Griffin Service is regular Spring Boot application, so it supports all customizations from Spring Boot.
To enable output compression, the following should be added to application.properties
:
server.compression.enabled=true
server.compression.mime-types=application/json,application/xml,text/html,text/xml,text/plain,application/javascript,text/css
It is possible to enable SSL encryption for api and web endpoints. To do that, you will need to prepare keystore in Spring-compatible format (for example, PKCS12), and add the following values to application.properties
:
server.ssl.key-store=/path/to/keystore.p12
server.ssl.key-store-password=yourpassword
server.ssl.keyStoreType=PKCS12
server.ssl.keyAlias=your_key_alias
The following properties are available for LDAP:
- ldap.url: URL of LDAP server.
- ldap.email: Arbitrary suffix added to user's login before search, can be empty string. Used when user's DN contains some common suffix, and there is no bindDN specified. In this case, string after concatenation is used as DN for sending initial bind request.

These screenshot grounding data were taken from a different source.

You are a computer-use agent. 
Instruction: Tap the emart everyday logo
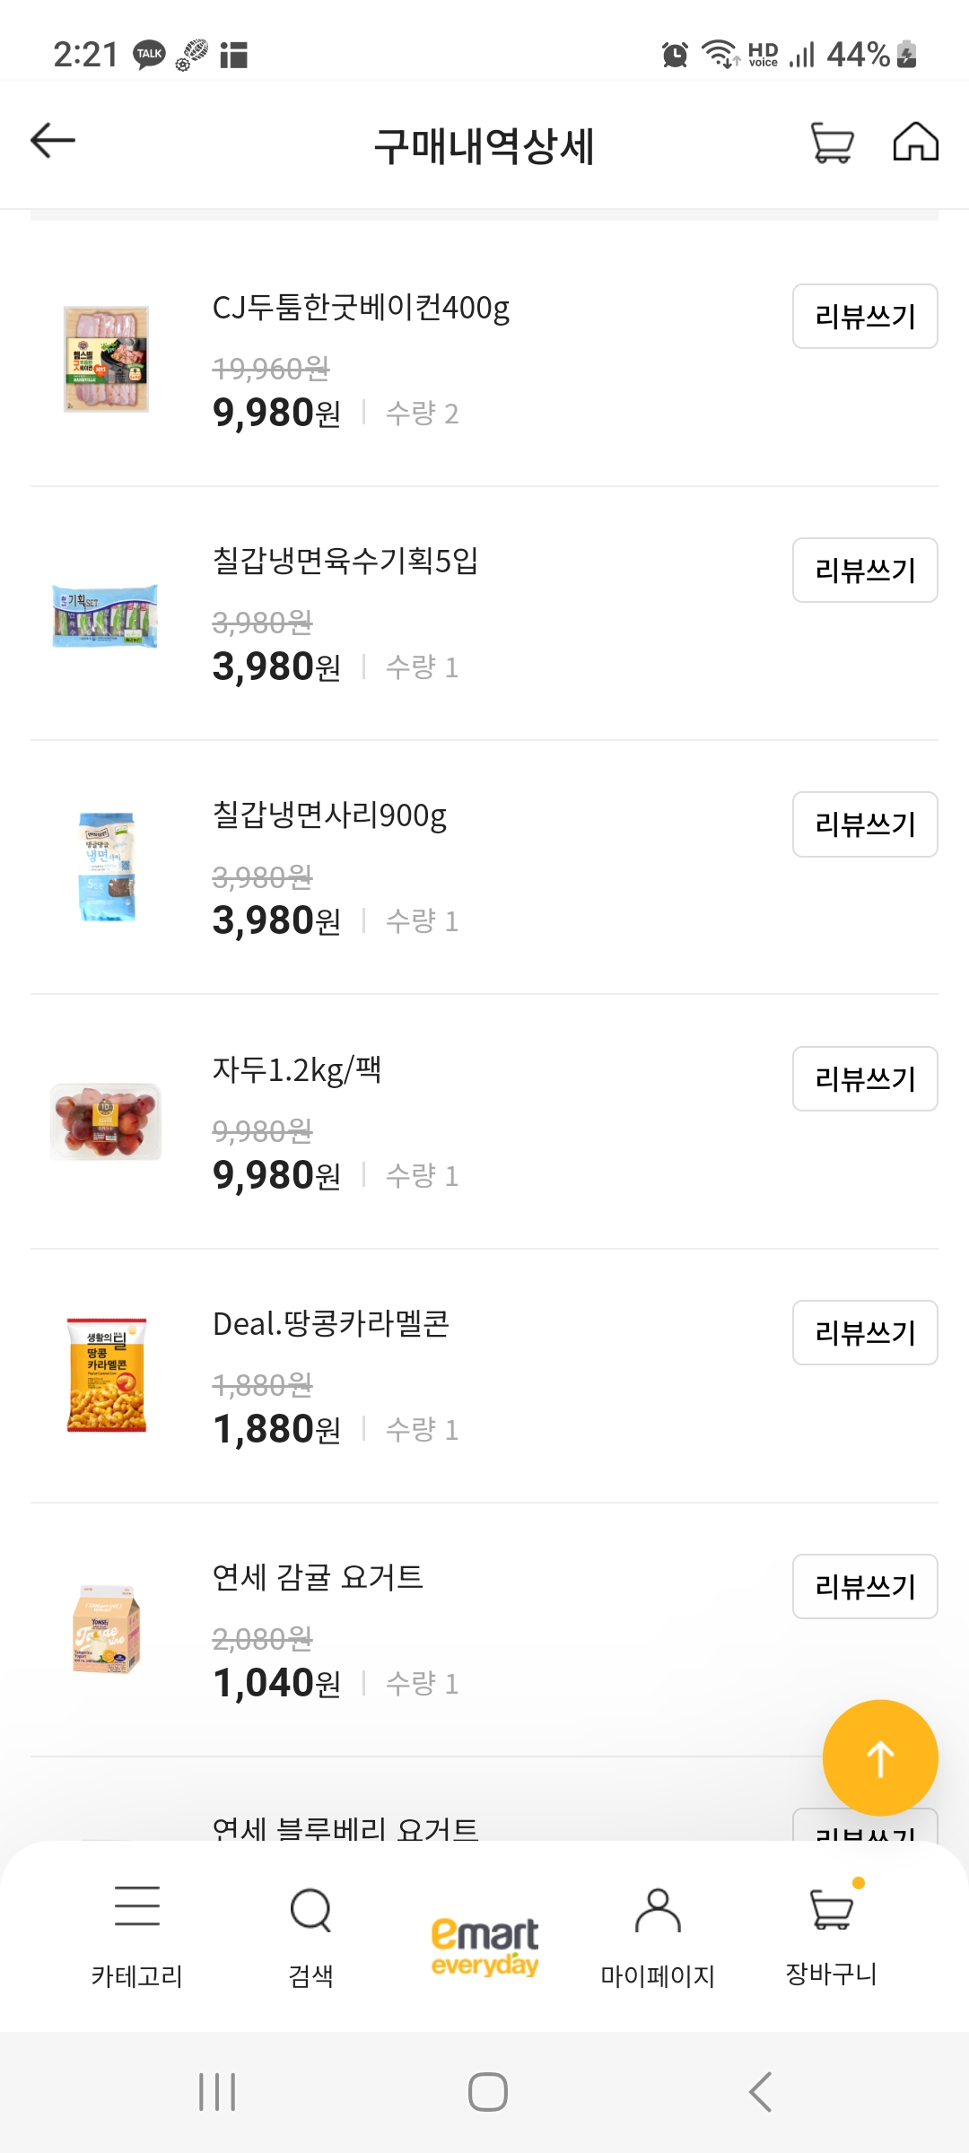pyautogui.click(x=485, y=1947)
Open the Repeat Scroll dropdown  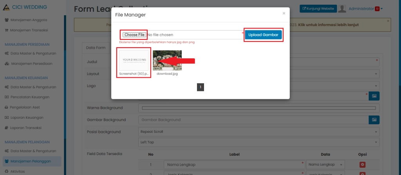pyautogui.click(x=259, y=132)
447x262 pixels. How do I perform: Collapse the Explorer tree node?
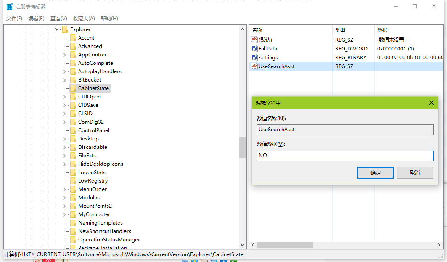[x=56, y=29]
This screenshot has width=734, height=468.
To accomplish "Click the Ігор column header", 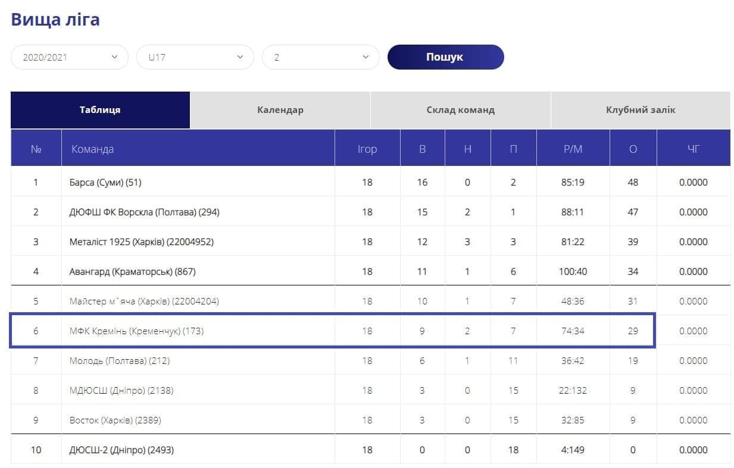I will click(x=367, y=149).
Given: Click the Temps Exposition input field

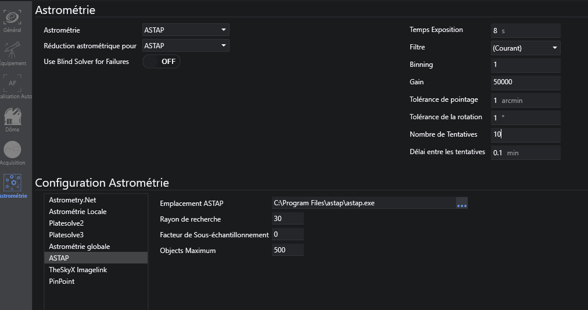Looking at the screenshot, I should point(525,30).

- ldap.searchBase: Subtree DN to search.
- ldap.searchPattern: Filter expression, substring
{0}
is replaced with user's login after ldap.email is concatenated. This expression is used to find user object in LDAP. Access is denied if filter expression did not match any users. - ldap.sslSkipVerify: Allows to disable certificate validation for secure LDAP servers.

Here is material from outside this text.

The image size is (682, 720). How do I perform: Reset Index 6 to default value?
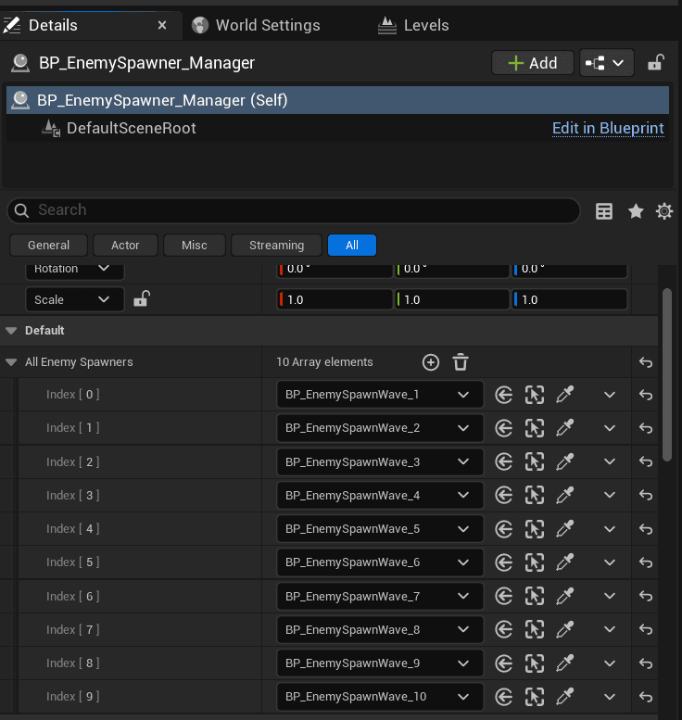coord(646,597)
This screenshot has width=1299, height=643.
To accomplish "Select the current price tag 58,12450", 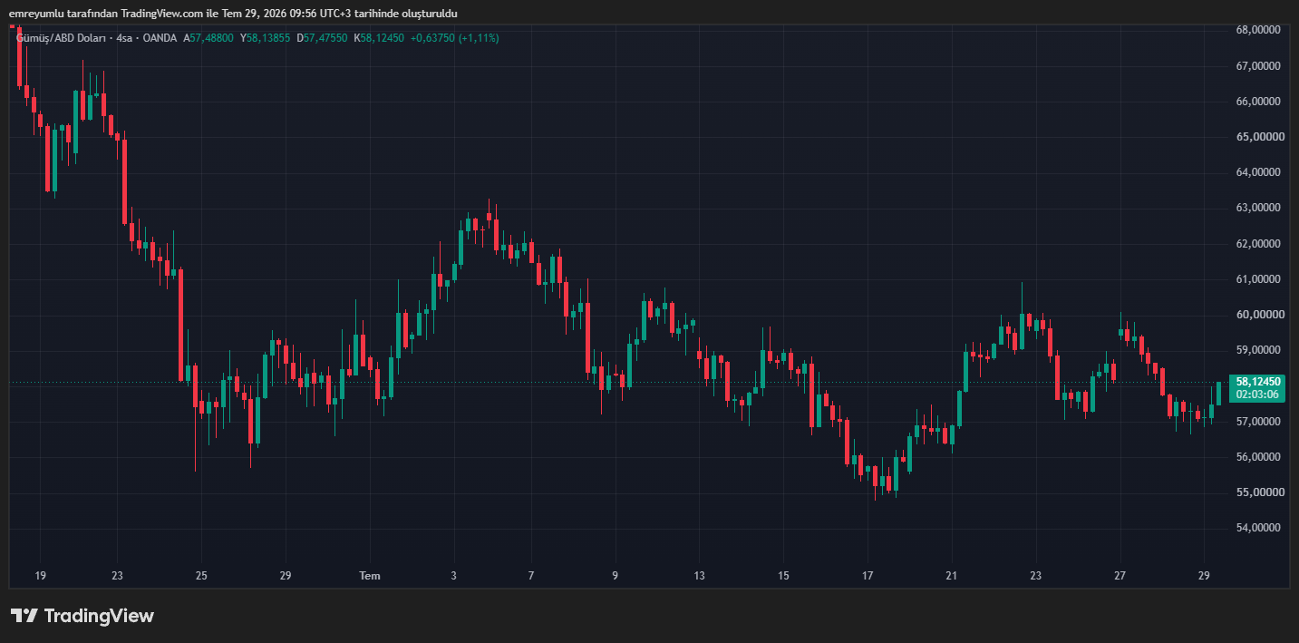I will (1257, 382).
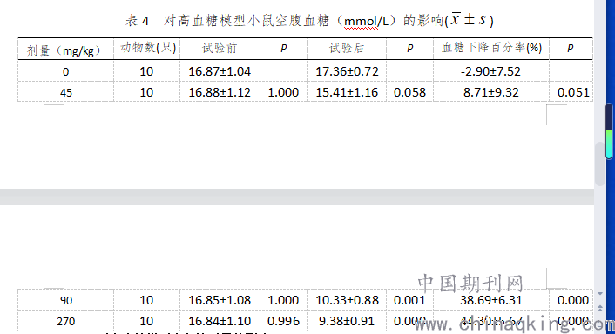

- ldap.bindDN: Optional DN of service account used for user lookup. Useful if user's DN is different than attribute used as user's login, or if users' DNs are ambiguous.

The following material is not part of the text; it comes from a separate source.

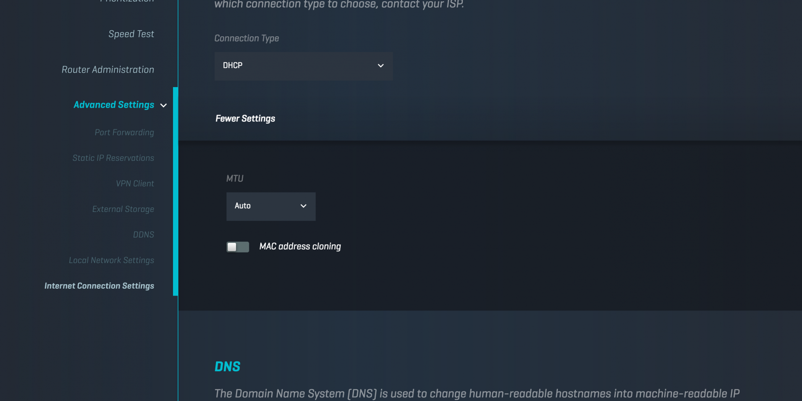Open Local Network Settings
This screenshot has height=401, width=802.
coord(111,260)
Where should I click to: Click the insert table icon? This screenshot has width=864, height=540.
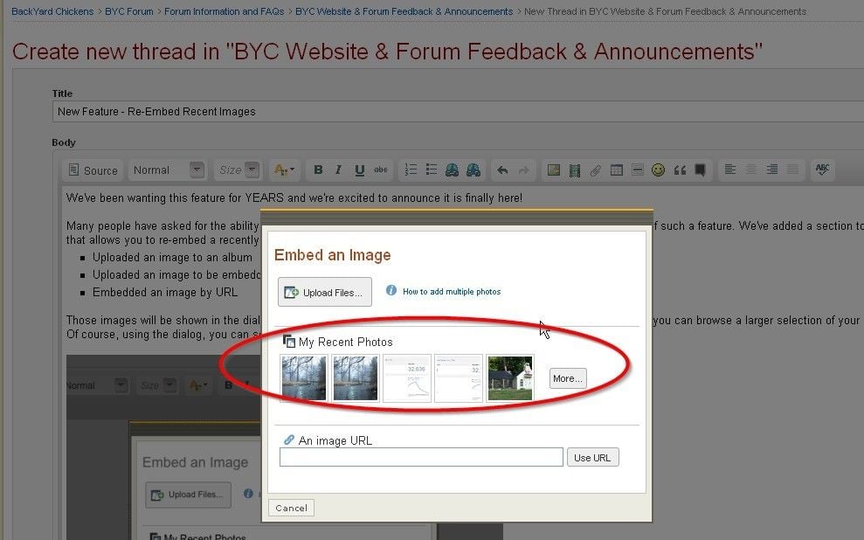[616, 170]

- ldap.bindPassword: Optional password of bind service account.
Build the whole project and deploy. (NPM should be installed)
mvn clean install
Put jar file of measure module into <griffin measure path> in HDFS
cp measure/target/measure-<version>-incubating-SNAPSHOT.jar measure/target/griffin-measure.jar
hdfs dfs -put measure/target/griffin-measure.jar <griffin measure path>/
After all environment services startup, we can start our server.
java -jar service/target/service.jar
After a few seconds, we can visit our default UI of Apache Griffin (by default the port of spring boot is 8080).
http://<your IP>:8080
You can use UI following the steps here.
Note: The UI does not support all the backend features, to experience the advanced features you can use services directly.